+++ Information supplied +++

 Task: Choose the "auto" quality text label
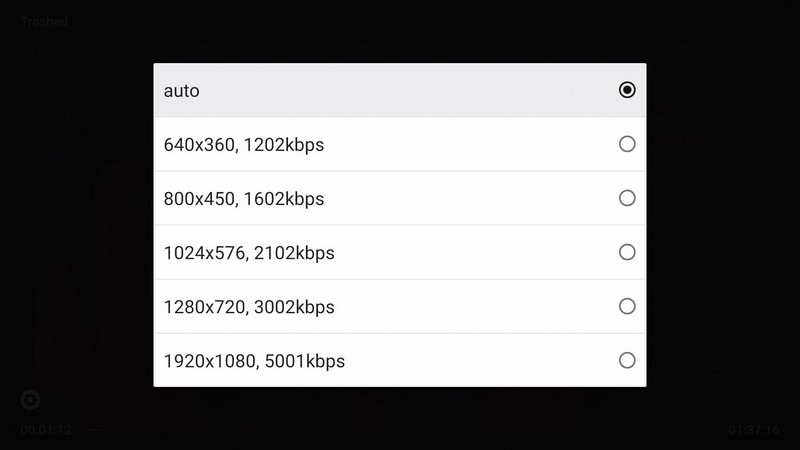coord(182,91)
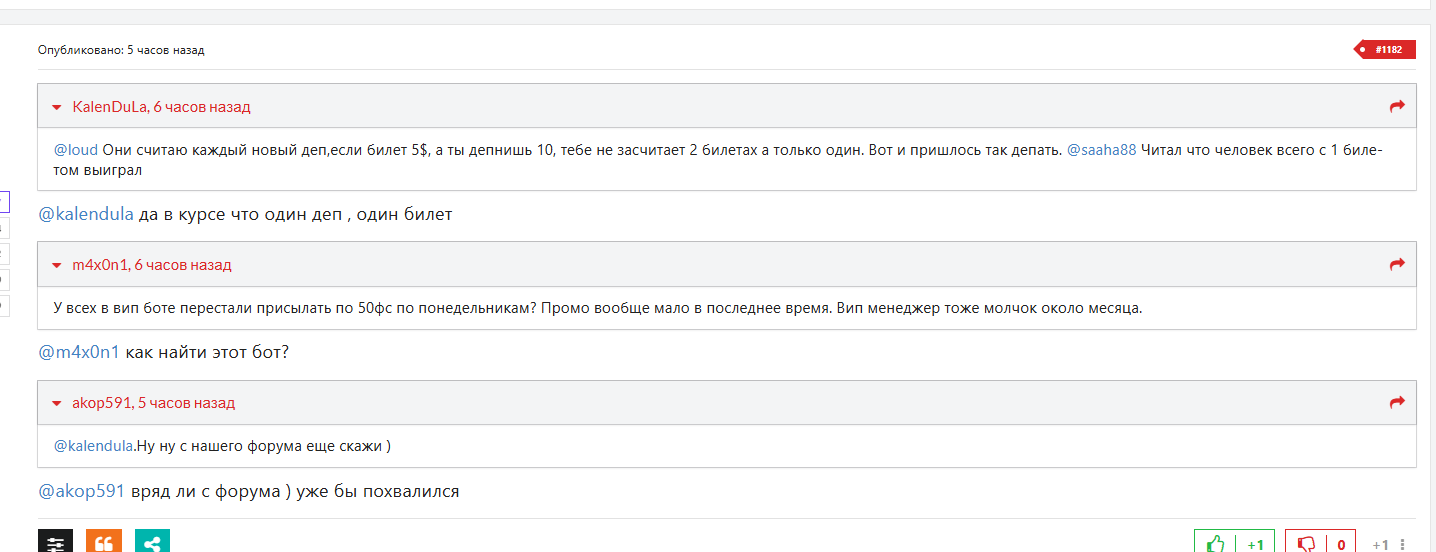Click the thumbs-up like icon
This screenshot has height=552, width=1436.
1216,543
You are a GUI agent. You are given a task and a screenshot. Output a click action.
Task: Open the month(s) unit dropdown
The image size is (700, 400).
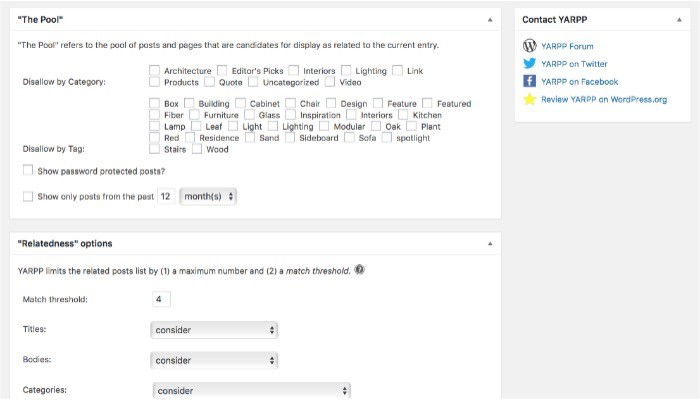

+++
+++ Information supplied +++

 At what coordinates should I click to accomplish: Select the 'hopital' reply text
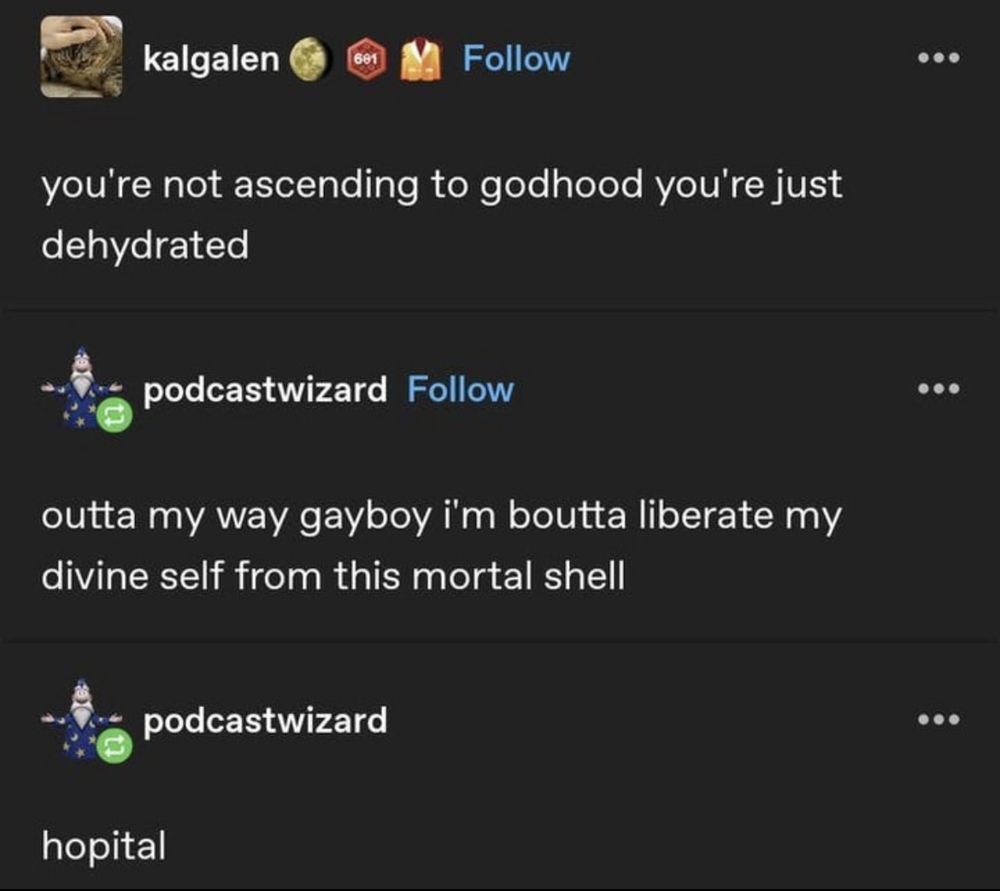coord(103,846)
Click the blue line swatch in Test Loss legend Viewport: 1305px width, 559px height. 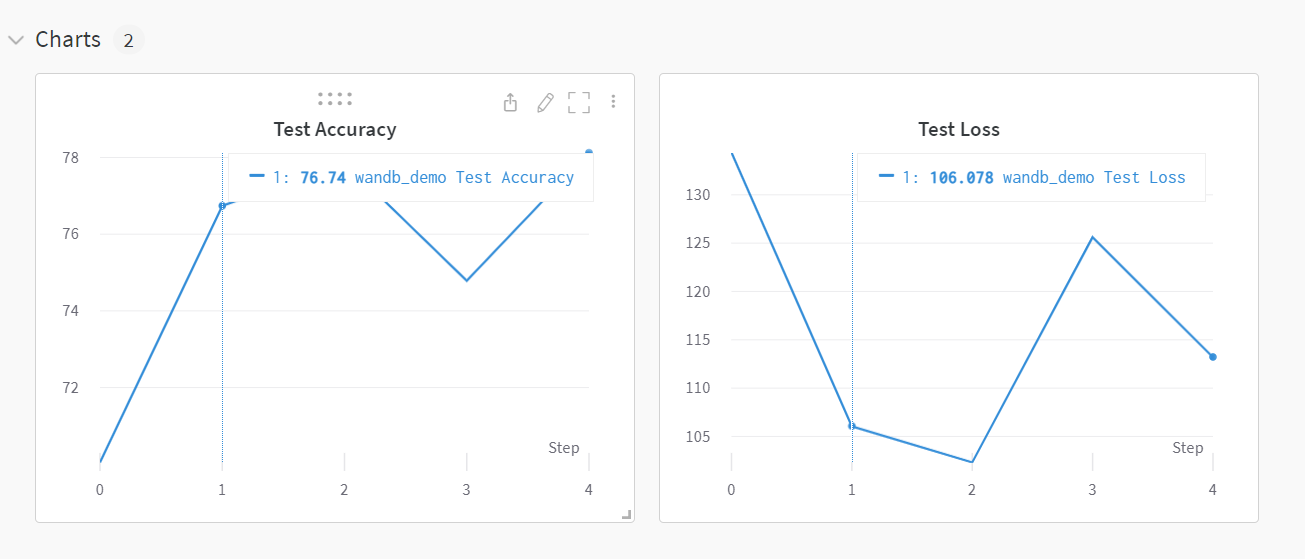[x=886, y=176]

+++

(Instructions to follow) For this exercise, set down the lines in the entries above from the one with "Task: Choose the" through the one with "The image size is (700, 400)." exactly as written, without any pictures.

(Output for this exercise)
 Task: Choose the "auto" quality text label
coord(182,91)
Click the thumbs-up like icon
This screenshot has height=552, width=1436.
1216,543
You are a GUI agent. You are given a task and a screenshot. Output a click action.
Task: Open the month(s) unit dropdown
The image size is (700, 400).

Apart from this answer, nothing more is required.